◆ **Given problem**
Pull out the text of all the rows below, line for line and unchanged, but leave out the pictures.

◆ **Material for this task**

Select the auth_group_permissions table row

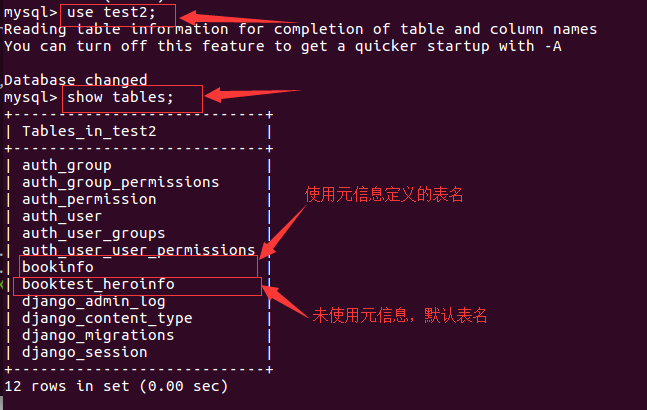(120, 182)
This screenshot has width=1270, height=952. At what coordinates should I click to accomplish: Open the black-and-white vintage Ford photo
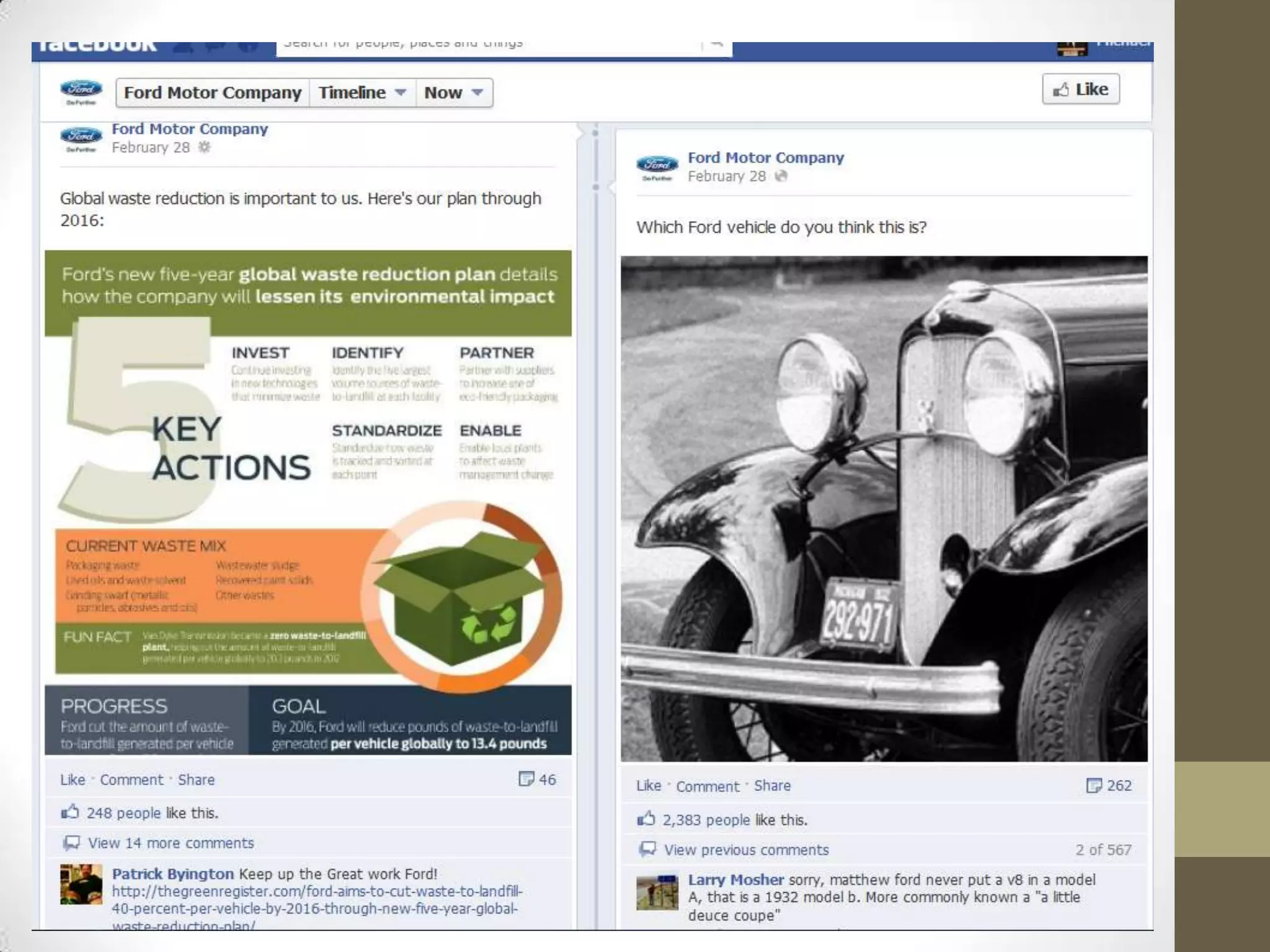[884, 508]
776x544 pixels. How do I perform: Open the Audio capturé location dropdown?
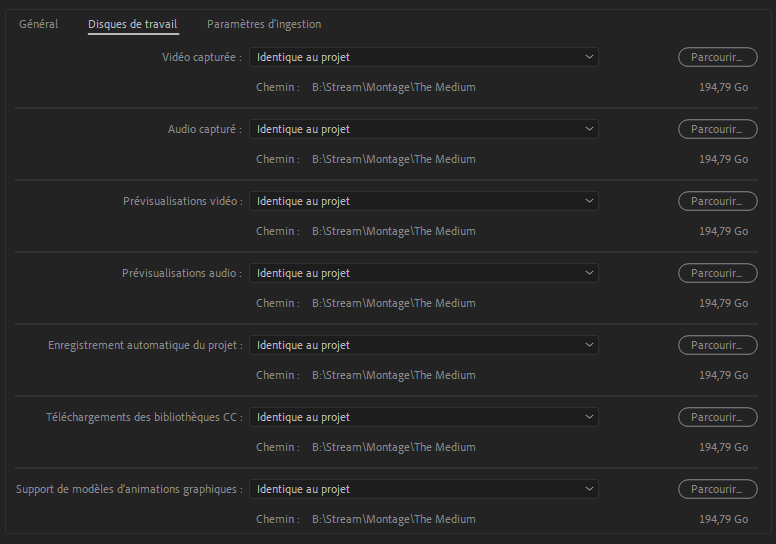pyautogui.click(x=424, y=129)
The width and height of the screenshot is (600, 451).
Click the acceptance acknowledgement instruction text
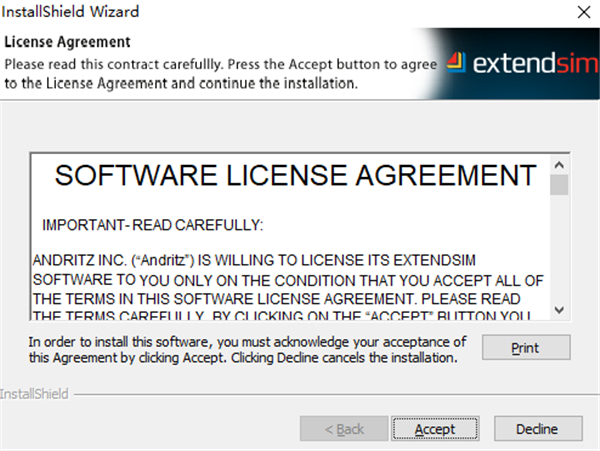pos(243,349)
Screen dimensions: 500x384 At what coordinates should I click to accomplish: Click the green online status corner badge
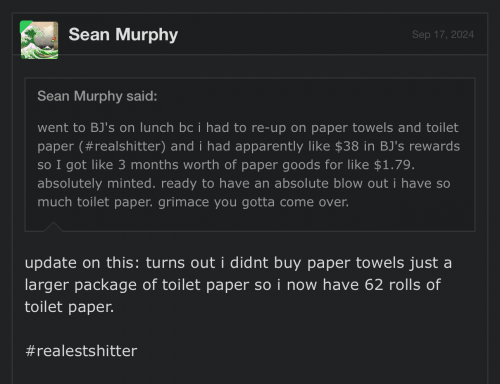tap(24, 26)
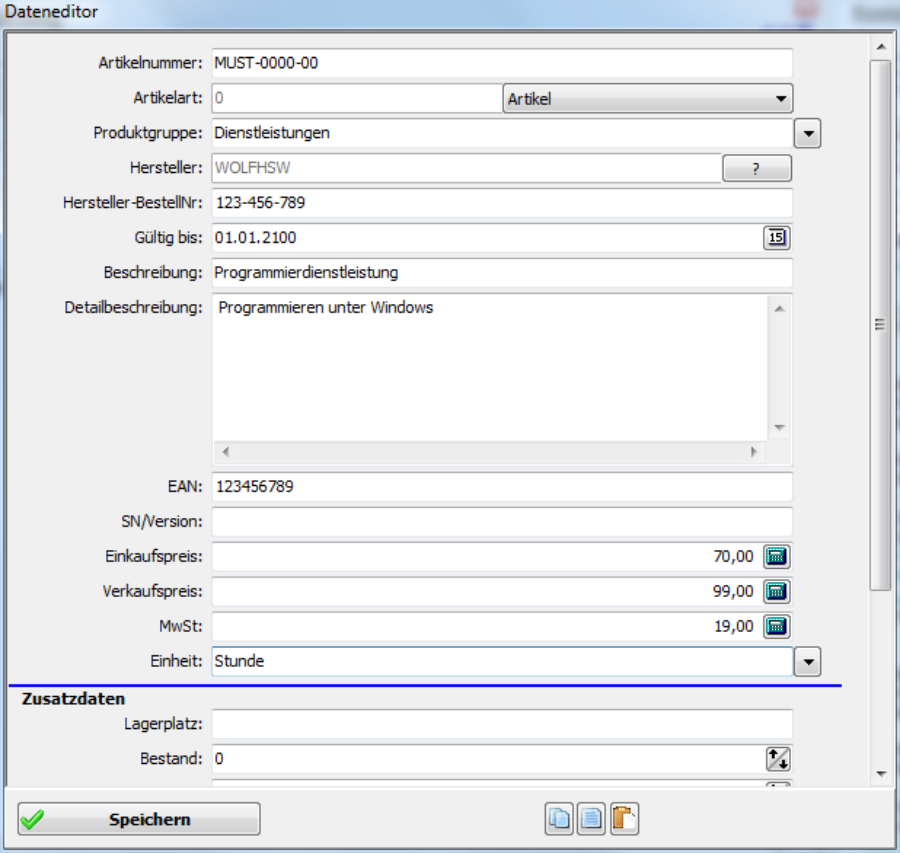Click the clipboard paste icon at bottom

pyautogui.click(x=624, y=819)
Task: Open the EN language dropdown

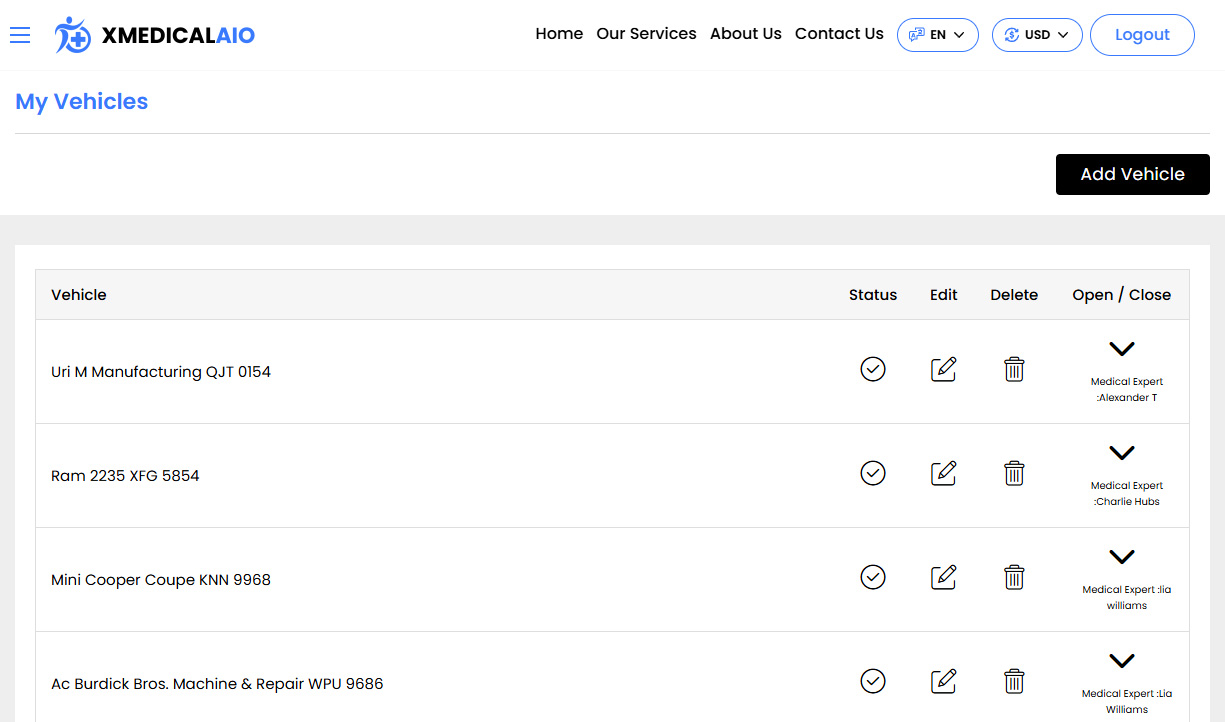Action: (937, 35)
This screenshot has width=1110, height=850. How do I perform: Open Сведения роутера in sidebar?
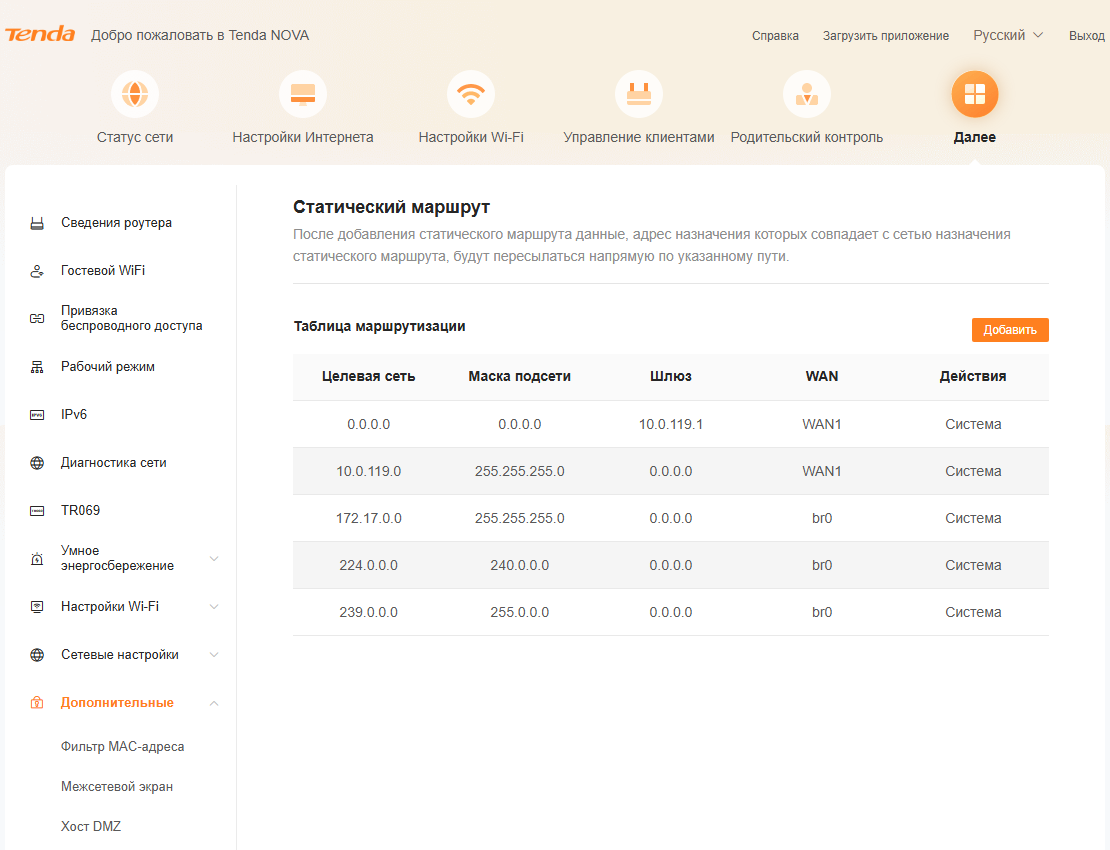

◆ **Reply to the task**
Select the auth_group_permissions table row

(120, 182)
This screenshot has width=1270, height=952. At what coordinates should I click to accomplish: Open the black-and-white vintage Ford photo
[884, 508]
776x544 pixels. How do I perform: Open the Audio capturé location dropdown?
pyautogui.click(x=424, y=129)
The width and height of the screenshot is (600, 451).
Click the acceptance acknowledgement instruction text
pos(243,349)
Screen dimensions: 500x384 At what coordinates should I click to accomplish: Click the green online status corner badge
tap(24, 26)
Click the clipboard paste icon at bottom

pyautogui.click(x=624, y=819)
Task: Open the EN language dropdown

Action: (937, 35)
This screenshot has width=1110, height=850. How do I perform: Open Сведения роутера in sidebar?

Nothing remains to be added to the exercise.